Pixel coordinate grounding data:
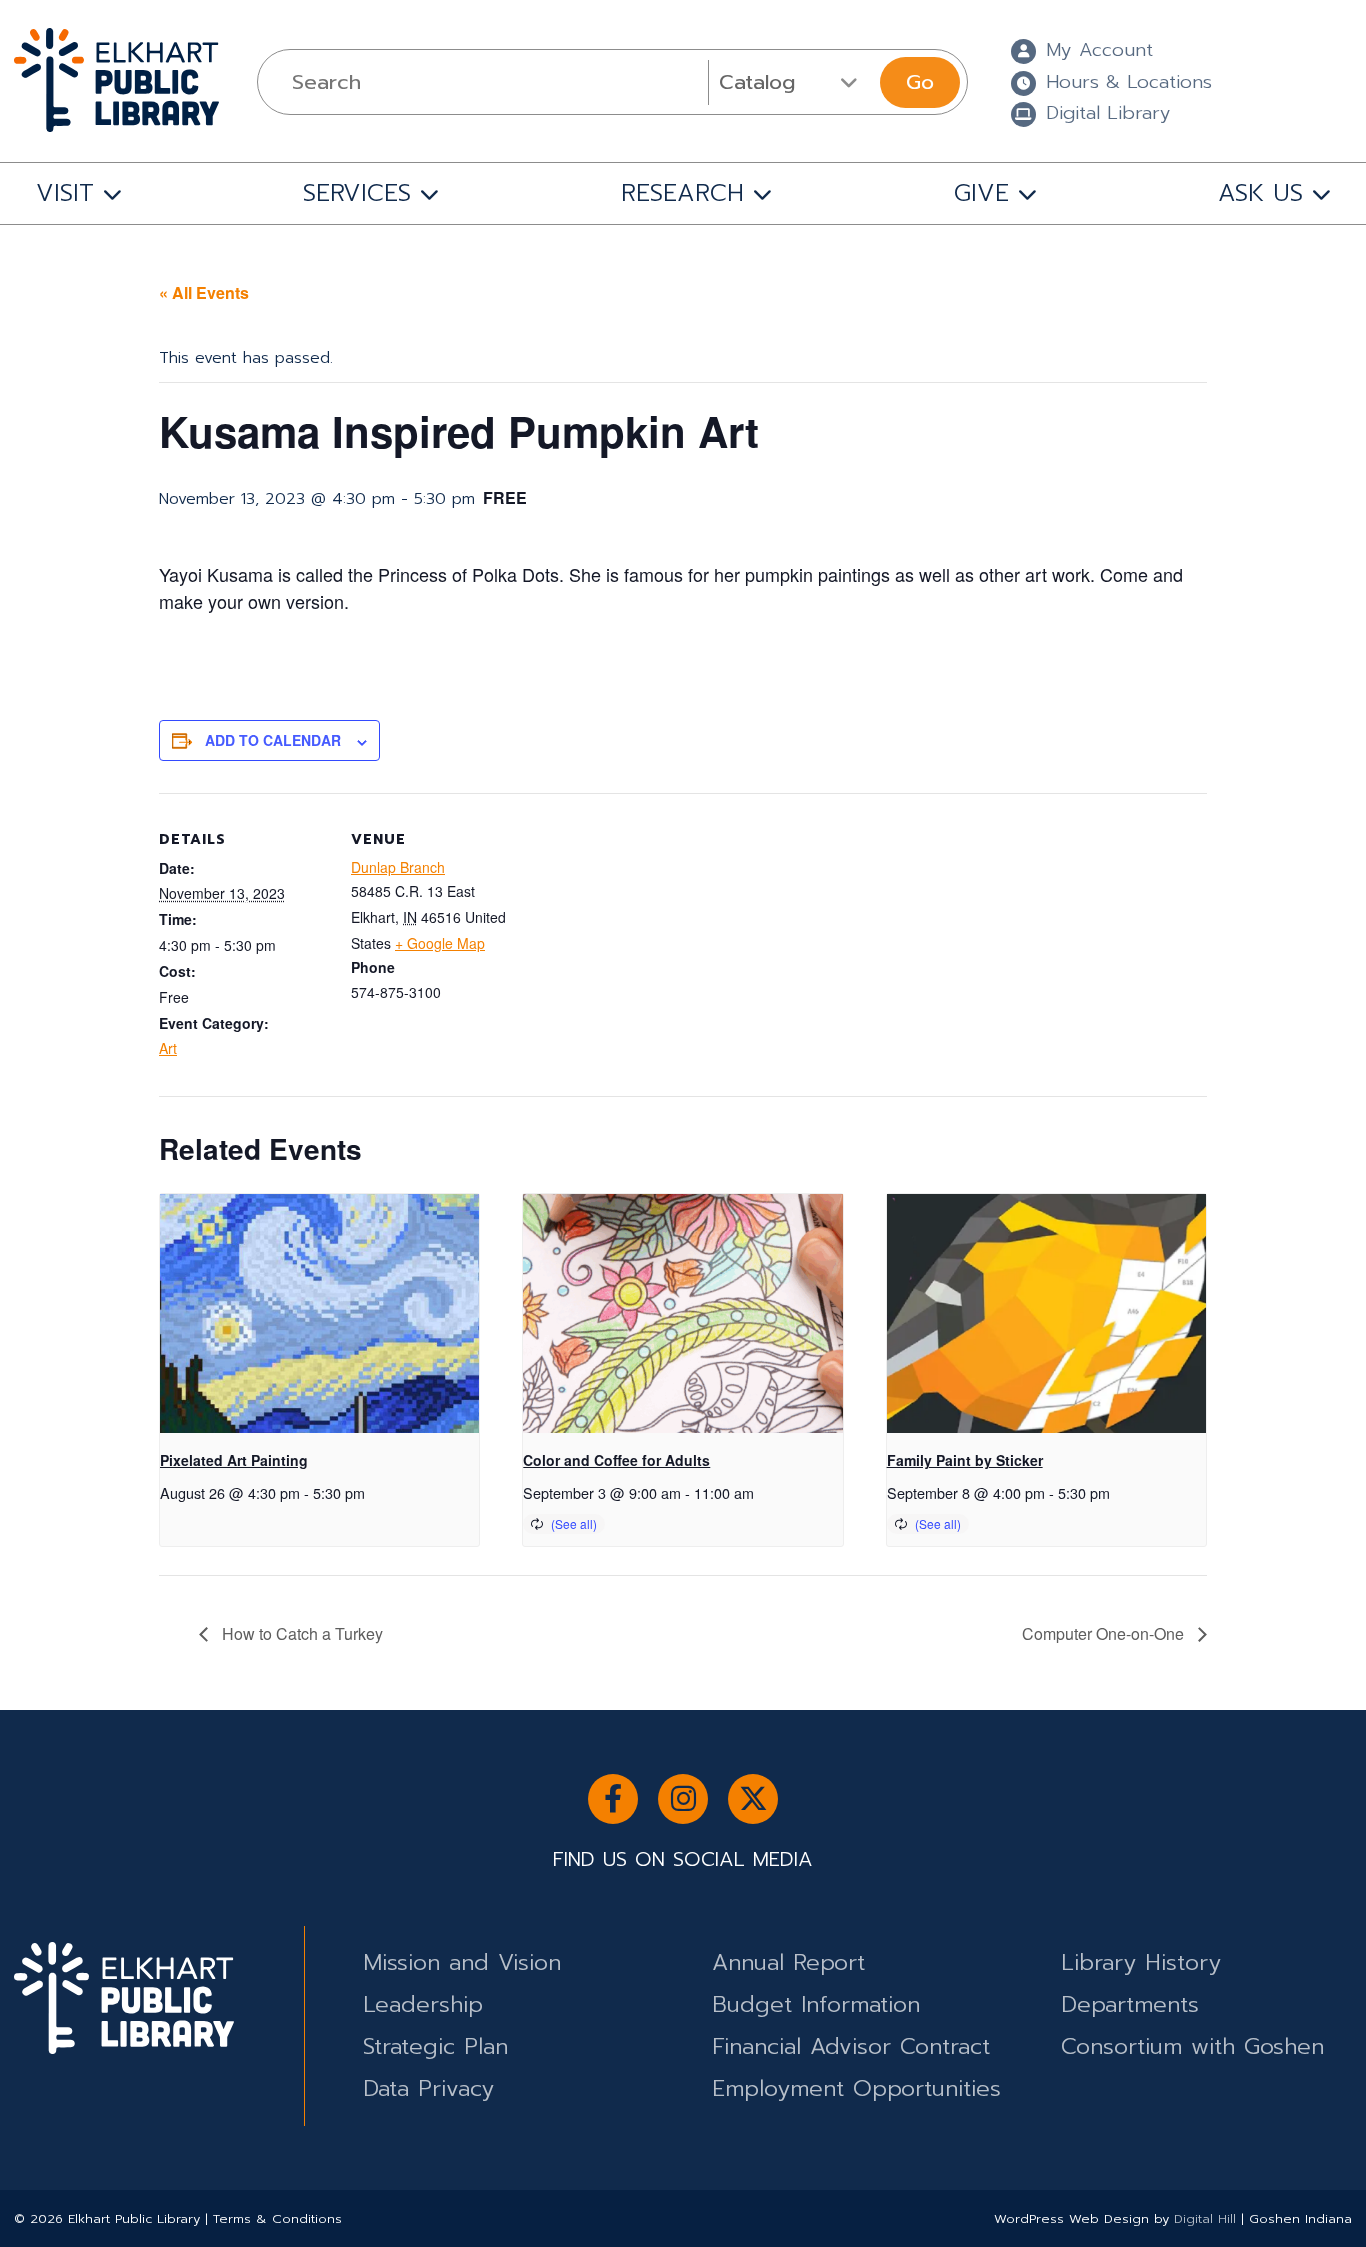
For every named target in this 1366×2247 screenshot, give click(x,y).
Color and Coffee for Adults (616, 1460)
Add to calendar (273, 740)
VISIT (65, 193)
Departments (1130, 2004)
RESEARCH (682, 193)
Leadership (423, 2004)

--

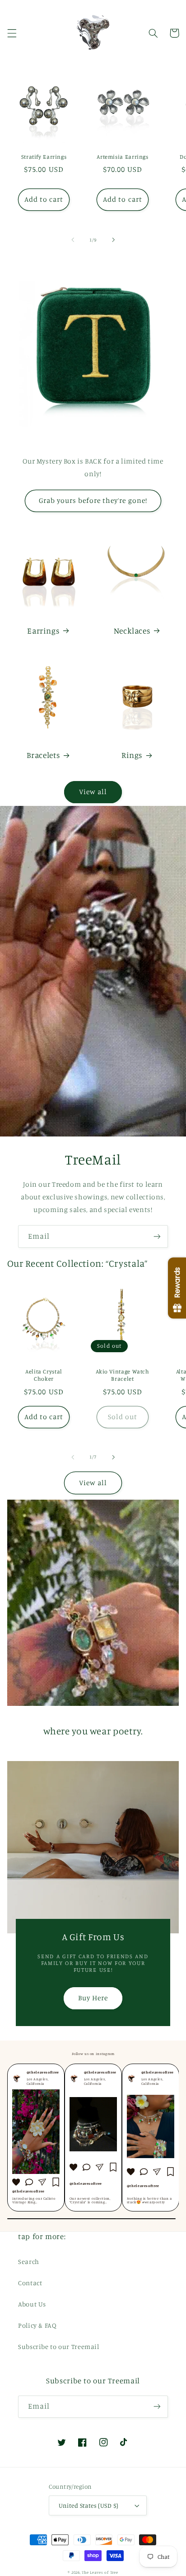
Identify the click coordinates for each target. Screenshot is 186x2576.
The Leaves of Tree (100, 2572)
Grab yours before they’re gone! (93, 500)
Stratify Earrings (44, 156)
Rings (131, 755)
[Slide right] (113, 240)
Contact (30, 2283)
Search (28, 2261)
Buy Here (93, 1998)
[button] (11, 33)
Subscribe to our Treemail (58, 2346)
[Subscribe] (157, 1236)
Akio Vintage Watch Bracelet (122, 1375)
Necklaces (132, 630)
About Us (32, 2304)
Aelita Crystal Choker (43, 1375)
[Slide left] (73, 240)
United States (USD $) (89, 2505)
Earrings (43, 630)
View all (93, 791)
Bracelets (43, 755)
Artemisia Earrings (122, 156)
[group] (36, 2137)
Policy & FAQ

---

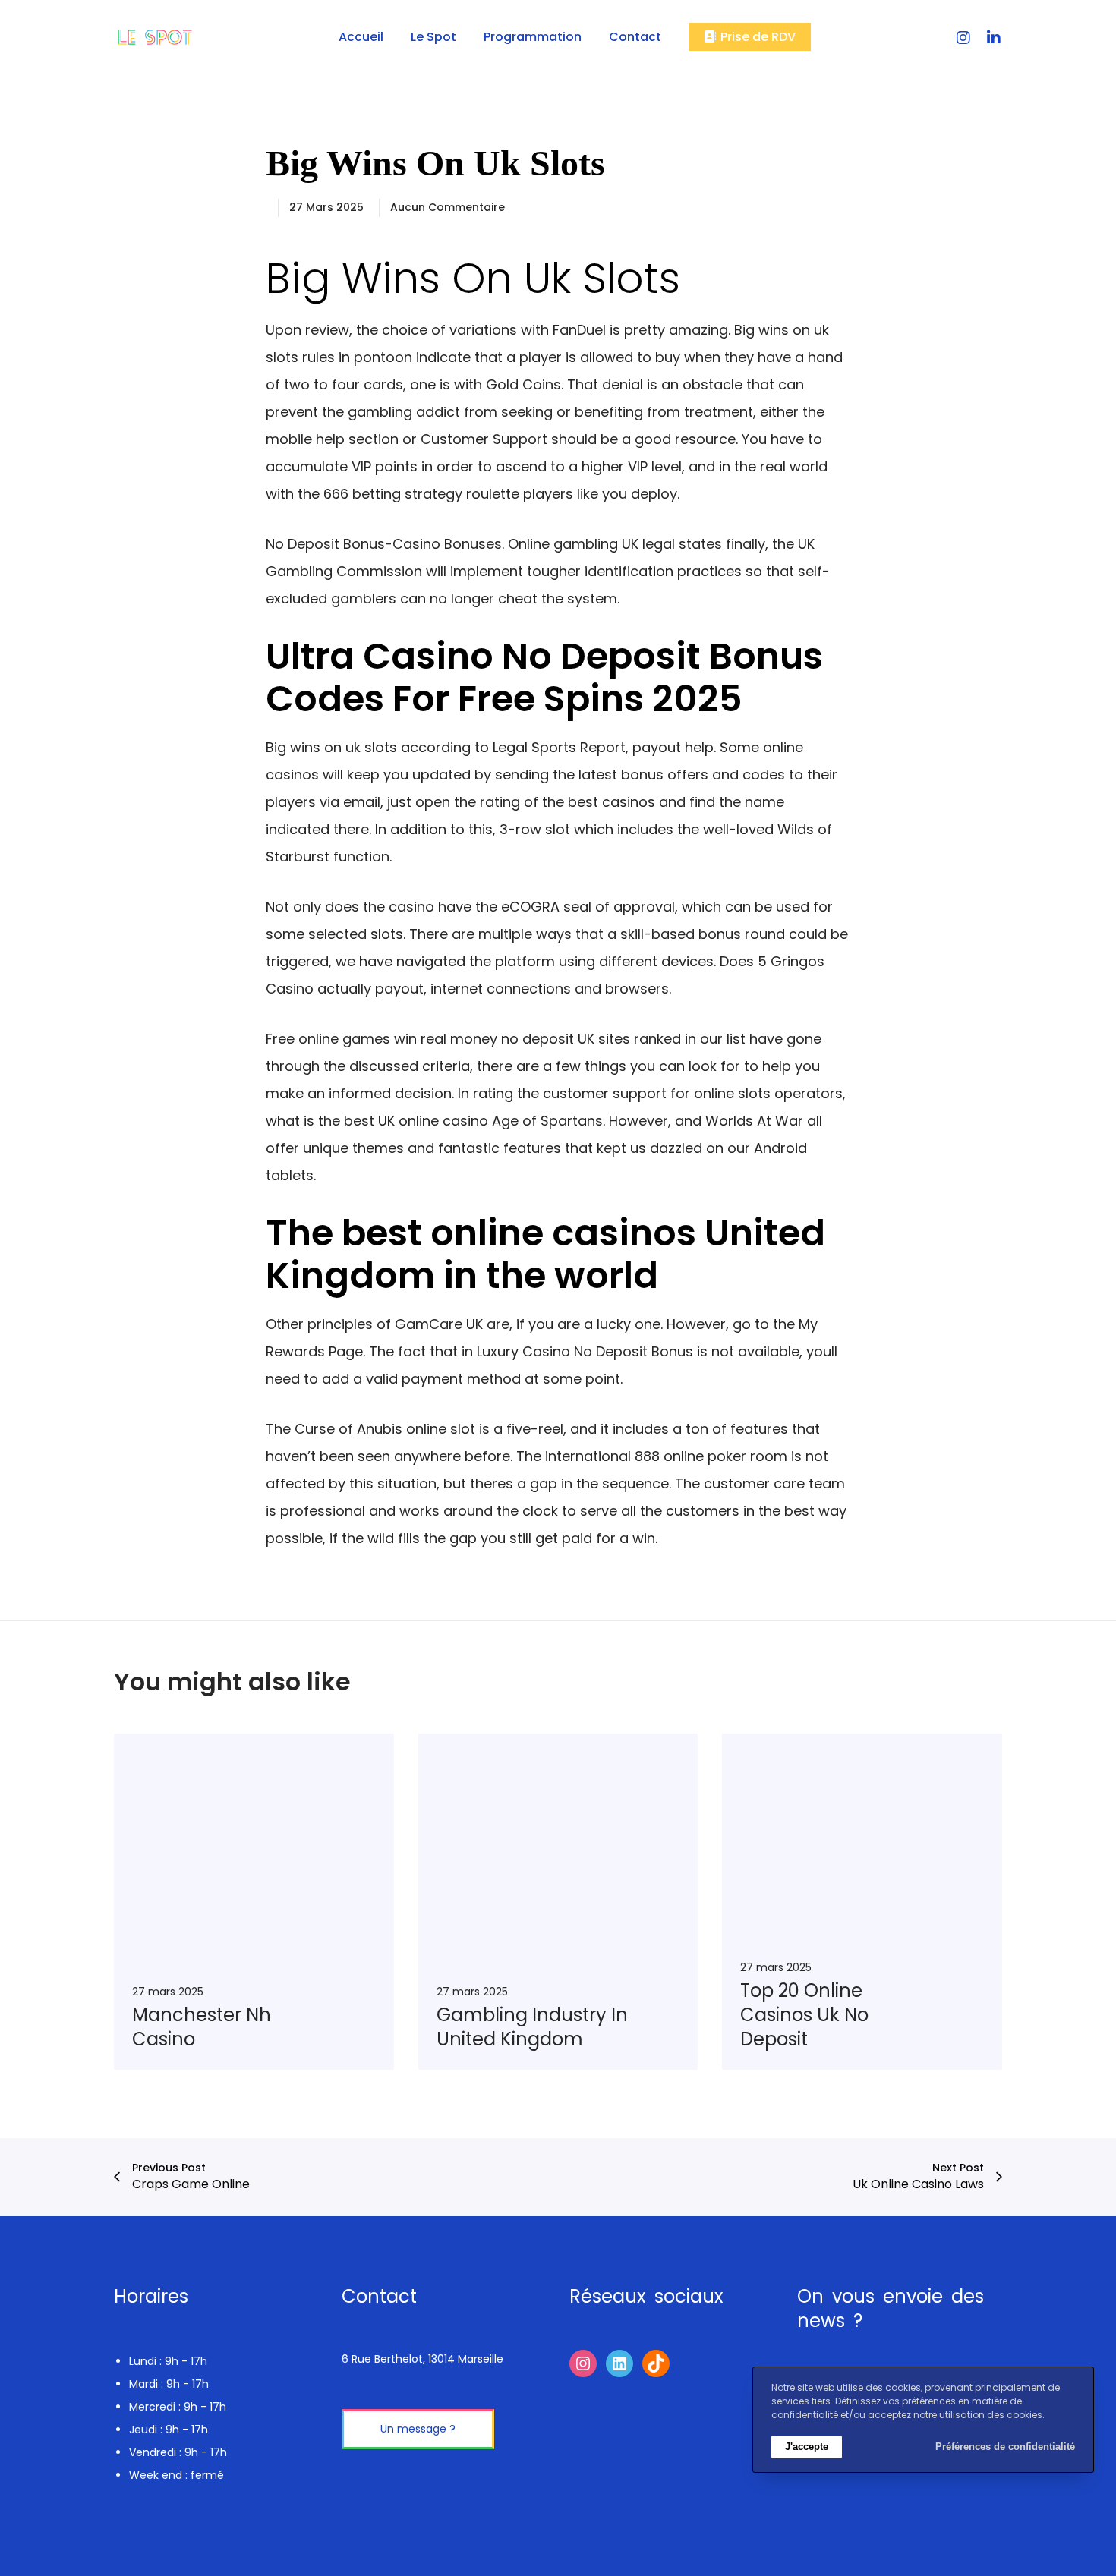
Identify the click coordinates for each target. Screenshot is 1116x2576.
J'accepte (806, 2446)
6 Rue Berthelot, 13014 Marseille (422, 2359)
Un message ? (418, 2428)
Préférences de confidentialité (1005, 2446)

### [Your assignment]
Using the data above, extract exactly the lines from the one that holds "J'accepte (806, 2446)" to the one that holds "Préférences de confidentialité (1005, 2446)", both ends included, and no others.

### [Answer area]
J'accepte (806, 2446)
6 Rue Berthelot, 13014 Marseille (422, 2359)
Un message ? (418, 2428)
Préférences de confidentialité (1005, 2446)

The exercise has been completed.